- 問題
**A.** アルバムレビューの「南国といっても、夏だ!海だ!」から「ングル曲らしくて悪くないよ。」まで（両端を含む）を、「椰子の木」を「ハイビスカス」に差し替えて改めて示してください。
**B.** アルバムレビューを、最後に示された文の後から書き継いでください。

== 抜粋文

La’cryma Christi/Sculpture of Time

1st

1.Night Flight ★★★★
夕映えの空へとゆっくり飛翔していく飛行機の窓から、Vo.TAKA が白い歯を見せにこやかに手を振っている情景が浮かぶ、柔らかな耳触りのオープニングナンバー
サンセットタイムのリゾートビーチで生演奏してくれているかのような、並外れた表現力と技術でウォーミングな音を奏でる楽器隊。おかげで空へ向かうTAKAを、デッキチェアで優雅にくつろぎながら見送っているようなリッチな気分に浸れます。
さて、名残惜しいが我々もそろそろ腰を上げ、La’cryma Christiという名の飛行機に乗り込み彼の後を追いかけるとしよう。
しかもブックオフで250円出すだけで、この旅行のチケットは手に入っちまうんだから破格の値段っすよ。

2.南国 ★★★★
照りつけるまぶしい日差しのようなイントロで、我々は「南国」に到着したことを知る。
南国といっても、夏だ!海だ!ラクリマだ!みたいなはっちゃけた曲調ではなく、島を彩る艶やかな自然を写生したように、なだらかで麗しい曲調。この楽器隊の圧倒的情景描写力よ。 別に曲名や詩がなくても、椰子の木やエメラルドブルーの海が脳内に浮かんでくるよ。これぞトロピカルロック。
ボーカルも、TAKAがビーチではしゃぐ連添いの愛人をクールに見つめているかのようにナルシスティックだけど落ち着いた感じでキメてきます。でもサビになると我慢しきれなくなったTAKAが裸になって海へ飛び込むかのように爽快ポップに。シングル曲らしくて悪くないよ。

====
== 提示情報

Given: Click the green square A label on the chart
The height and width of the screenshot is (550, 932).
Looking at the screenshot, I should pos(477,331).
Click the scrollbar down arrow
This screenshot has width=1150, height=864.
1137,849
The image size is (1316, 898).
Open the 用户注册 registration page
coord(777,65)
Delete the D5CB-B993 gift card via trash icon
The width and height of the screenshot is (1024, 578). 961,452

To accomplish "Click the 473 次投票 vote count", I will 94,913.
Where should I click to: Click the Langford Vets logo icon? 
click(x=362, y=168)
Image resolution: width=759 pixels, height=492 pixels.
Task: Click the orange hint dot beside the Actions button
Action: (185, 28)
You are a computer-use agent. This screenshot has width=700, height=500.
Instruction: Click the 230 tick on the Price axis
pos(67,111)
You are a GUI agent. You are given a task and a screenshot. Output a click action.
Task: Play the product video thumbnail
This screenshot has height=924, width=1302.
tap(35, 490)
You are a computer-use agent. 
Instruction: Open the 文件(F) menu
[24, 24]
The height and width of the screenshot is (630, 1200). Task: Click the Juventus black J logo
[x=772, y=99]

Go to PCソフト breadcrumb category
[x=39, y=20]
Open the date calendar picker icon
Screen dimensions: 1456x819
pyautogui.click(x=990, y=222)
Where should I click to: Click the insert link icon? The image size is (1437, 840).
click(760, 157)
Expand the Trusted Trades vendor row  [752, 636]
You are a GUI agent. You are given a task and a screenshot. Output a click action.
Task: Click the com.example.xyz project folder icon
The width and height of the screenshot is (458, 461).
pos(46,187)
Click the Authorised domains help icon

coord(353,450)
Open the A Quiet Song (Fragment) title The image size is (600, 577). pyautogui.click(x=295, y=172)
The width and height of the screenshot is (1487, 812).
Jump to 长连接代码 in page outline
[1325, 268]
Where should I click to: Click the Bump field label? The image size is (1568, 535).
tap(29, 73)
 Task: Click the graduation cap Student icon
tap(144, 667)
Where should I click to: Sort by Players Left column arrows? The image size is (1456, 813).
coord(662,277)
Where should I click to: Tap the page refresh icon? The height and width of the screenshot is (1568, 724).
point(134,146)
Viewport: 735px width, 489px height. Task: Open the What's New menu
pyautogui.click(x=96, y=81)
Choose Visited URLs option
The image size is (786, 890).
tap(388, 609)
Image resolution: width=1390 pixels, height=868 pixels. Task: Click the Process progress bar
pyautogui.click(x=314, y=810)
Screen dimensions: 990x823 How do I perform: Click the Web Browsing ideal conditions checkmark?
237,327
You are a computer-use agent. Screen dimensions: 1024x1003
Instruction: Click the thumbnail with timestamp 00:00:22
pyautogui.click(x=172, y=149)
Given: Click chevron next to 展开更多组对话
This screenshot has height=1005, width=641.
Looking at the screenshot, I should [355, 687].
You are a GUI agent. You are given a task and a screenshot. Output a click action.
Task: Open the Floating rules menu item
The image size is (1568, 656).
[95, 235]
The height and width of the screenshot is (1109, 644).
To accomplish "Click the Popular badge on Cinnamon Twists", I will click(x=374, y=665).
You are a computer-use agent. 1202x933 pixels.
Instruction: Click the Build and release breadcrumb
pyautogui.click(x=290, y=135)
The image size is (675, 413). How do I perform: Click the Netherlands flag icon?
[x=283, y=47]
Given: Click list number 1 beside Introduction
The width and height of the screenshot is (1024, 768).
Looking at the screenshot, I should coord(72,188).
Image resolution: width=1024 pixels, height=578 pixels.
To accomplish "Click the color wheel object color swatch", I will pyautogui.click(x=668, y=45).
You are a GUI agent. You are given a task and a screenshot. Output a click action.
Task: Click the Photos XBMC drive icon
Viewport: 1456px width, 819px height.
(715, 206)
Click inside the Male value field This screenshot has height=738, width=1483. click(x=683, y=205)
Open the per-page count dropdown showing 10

====

- 解答
**A.**
南国といっても、夏だ!海だ!ラクリマだ!みたいなはっちゃけた曲調ではなく、島を彩る艶やかな自然を写生したように、なだらかで麗しい曲調。この楽器隊の圧倒的情景描写力よ。 別に曲名や詩がなくても、ハイビスカスやエメラルドブルーの海が脳内に浮かんでくるよ。これぞトロピカルロック。
ボーカルも、TAKAがビーチではしゃぐ連添いの愛人をクールに見つめているかのようにナルシスティックだけど落ち着いた感じでキメてきます。でもサビになると我慢しきれなくなったTAKAが裸になって海へ飛び込むかのように爽快ポップに。シングル曲らしくて悪くないよ。

**B.**
3.Sanskrit Shower ★★★★★
当初、ただでさえ楽器隊を塗りつぶしてしまうほどの強烈な声質なのに、それに加えて、どうしても曲に間延びする印象を与えるねっとりとナルった歌唱を披露するボーカルのせいで、ダレる捨て曲というのが第一印象でした。
そこでそんな21st century narcissitic boy・TAKAの、癖があるだとかハイトーンだとかそんなチャチなもんじゃあ断じてねえもっと気持ち悪いものの片鱗を味わってしまう歌声を、頑張って無視することに決めたのです。
その途端、洒落た渋っ気を醸すムーディーなベース&左手のギター、それから、右手でボサノヴァ調のメロディラインを奏でる甘美なギターの調べが乗じ合い、至高の重奏が聴こえてくるではないか! まるで南の島で、巨乳のお姉さんがおっぱいをちょいちょい当てつつマッサージしてくているかのような快さ。
しかしリラクゼーションしている聴者に、「Sanskrit Shower」、日本語で言うところの「通り雨」が訪れる。
まずは大小様々な雨粒のような繊細さを持ちつつ、雨脚を操るかのように曲調、拍子、リズムを目まぐるしく変えながら弾き倒される間奏。特にギターソロはテクも情緒も溢れ出して、TAKAという濃過ぎる存在に隠れがちなギタリスト、HIROさんの恐ろしいまでのセンスを思い知ったよ。
ということで個人的ヴィジュアル系ギターソロがすごいよランキングで堂々の1位とさせていただきます。
そしてラストは曲の趣向を保ちつつ、鮮やかにハードな展開へ。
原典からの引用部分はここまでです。